Birçok kez psikanaliz çerçevesinde ele alınan Joker; ötekilik, kişilik bölünmesi, travma sonrası davranış bozukluğu ya da persona gibi kavramlarla çözümlenmeye çalışılmıştır. Çizgi roman karakteri olduğu dönemlerden sinemaya yolculuğuna dek hâlâ filmin başkahramanı Joker’i anlamaya çalışan okumalardan söz etmek mümkündür. Joker’i karakter olarak bu kadar çok sevip benimsememizin temelinde kusursuzluğun imhası ve Joker’in içimizden biri olması gerçeği yatmaktadır. Özellikle klasik anlatıda karakterle özdeşleşme yaşayan seyircinin aksine villian, kötü karakter, bizlere gizli kalmış yönlerimizi, maskelerimizi göstermektedir. Bundandır ki Joker bazı izleyici kitleler tarafından süper kahraman olan Batman’den bile daha çok sevilmektedir. Bireyin içindeki haz duygusunu şiddet ve vandalizm temelli anarşist bir üslupla sergileyen Joker (Arthur), özellikle toplumsal bir başkaldırı ve politik kültür ürünü olarak kabul görür. Takınılan maskelerin ardındaki olmak istenen gerçek kimlikleri sorgular.
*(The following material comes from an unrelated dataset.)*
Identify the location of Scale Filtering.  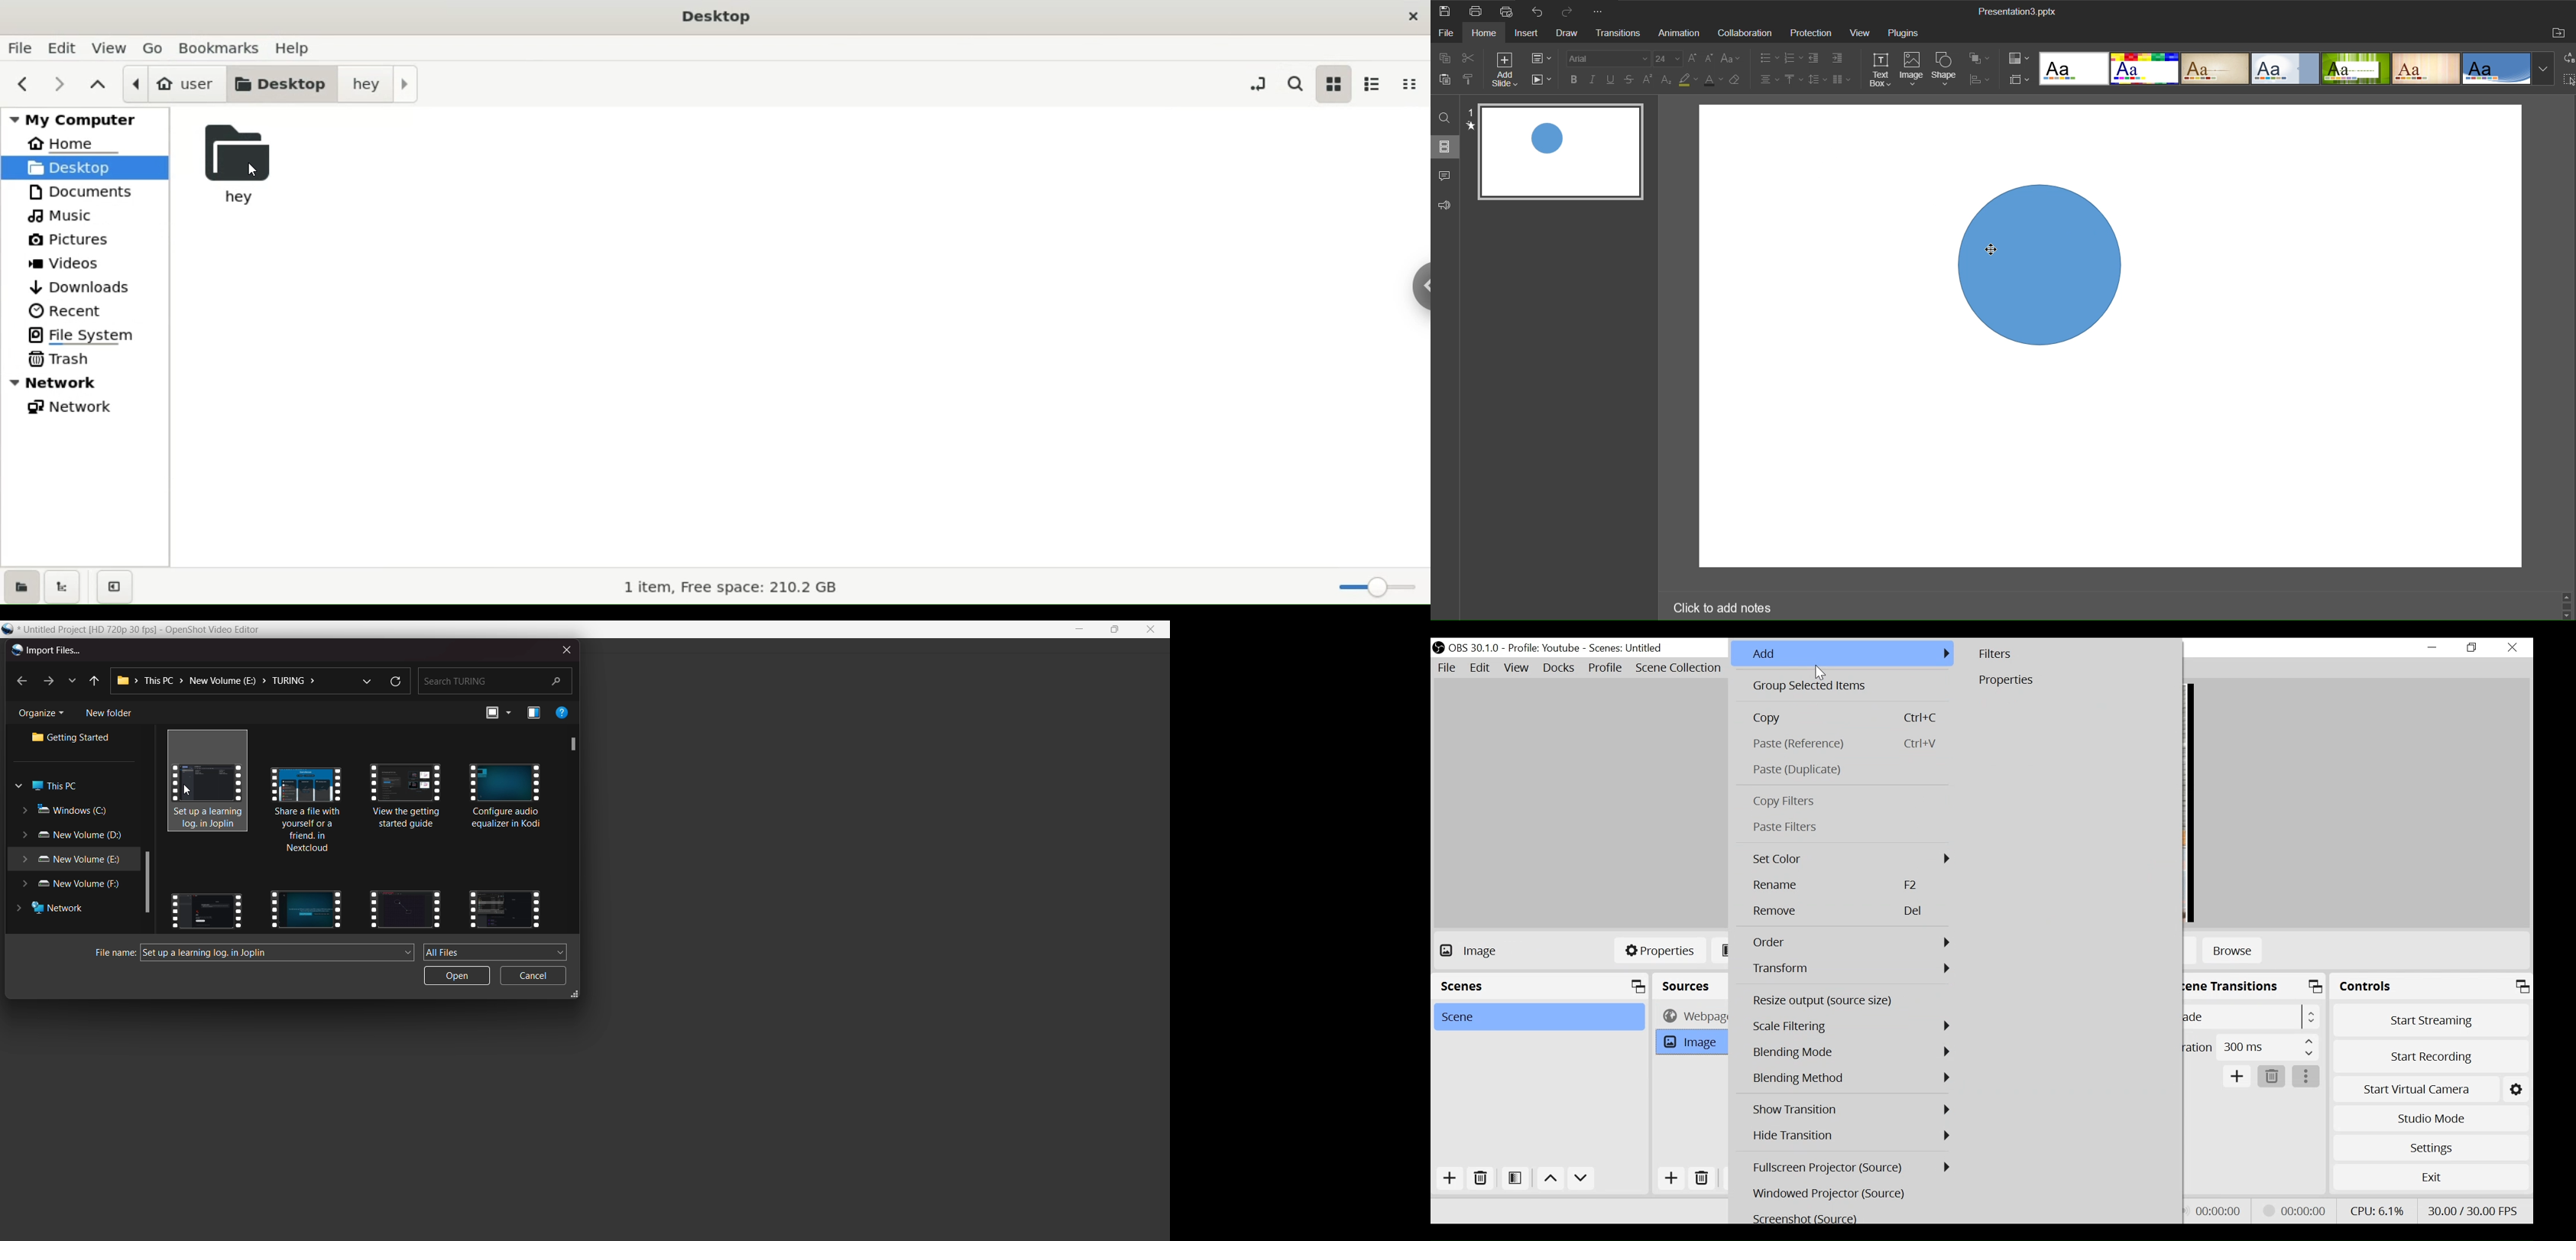
(1852, 1027).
2019 yapımı Joker filminin devamı olarak gelişen hikâyede ana karakterimiz, yatırıldığı hastanede gözetim altındadır. Kitleleri kendisine hayran bırakmasına rağmen yarattığı tahribattan huzursuz olmaya başlamıştır. Bir gün müzik terapisinde Lee ile tanışır. Lee’nin büyük bir Joker hayranı olmasıyla ikili arasında delilik dolu bir aşk macerası başlar. Joker, maskesini çıkarıp Arthur karakterine geri dönmek istese de Lee’nin âşık olduğu adam Joker’dir. Ortaya çıkan tüm eylemler, bu ikili delilik perspektifinde gerçekleşmeye başlar.
Batı Marksizmi ve kıta felsefesiyle ilgilenen Polonyalı sosyolog Zygmunt Bauman, Bahçıvan Devlet alegorisi üzerinden toplumu ve azınlıkları inceler. Bauman, bu alegoride eril devlet ve yıkıcı yaptırımlarını, ayrık otlarını temizleyen bir bahçıvana benzetir. Toplumsal normların dışında, beklentileri karşılayamayan her birey sistem için zehirli bir sarmaşık olarak görülür. Devletin yegâne görevi, bahçesini bu zararlı otlardan temizlemektir. Keza başta Joker olmak üzere tüm kötü karakterler bahçeyi ve vatansever tohumları tehdit eden birer parazittir. Ancak Joker bu örnek için fazla dejeneredir. Joker’in azınlık ya da öteki kabul edilmesinin sebebi, etnik köken kaynaklı, heteronormatif yapının tehdidi ya da inançsal bir neden değildir. O başlı başına anarşizmin temsili ve kurumuş bir bitki köküdür. Toprağı tehdit eden bu yabancı otun sistem tarafından kontrol altına alınıp iyileştirilmesi beklenir. Devletin, ahlâk yapısını koruyabilmesi için katı bir modernite örneği sergilemesi gerekmektedir. Bu durum temelinde Bauman, insanlığın en kıymetli hazinesini, insan olmanın üst seviyesini başkalarının düşüncelerini ve çıkarlarını da hesaba katmamız olarak görür. Önemseme ve sorumluluk duyma eylemlerini fıtrata bağlı bir ahlâkî dürtü olarak sistemleştirir. Toplumun kolektif bilinci merhamet merkezli bir ahlâktan beslenir. Bu yeni bilinç, erdemli ve kudretlidir. [1] Öte yandan ayıklanan, dışlanan birey seçkin kitlenin hareket özgürlüğüyle ilişkilendirilir. Çoğunluğun özgürlüğü ötekilerin kaderi olarak kabul görür. Joker, yaşadığı toplumdan bağımsız değildir, isyanı makro bir hareket ağına dönüşmüştür. Artık takipçileri ve destekçileri vardır. Kurbanı ve kahramanı yaratan olgu hâlihazırda yine toplumdur.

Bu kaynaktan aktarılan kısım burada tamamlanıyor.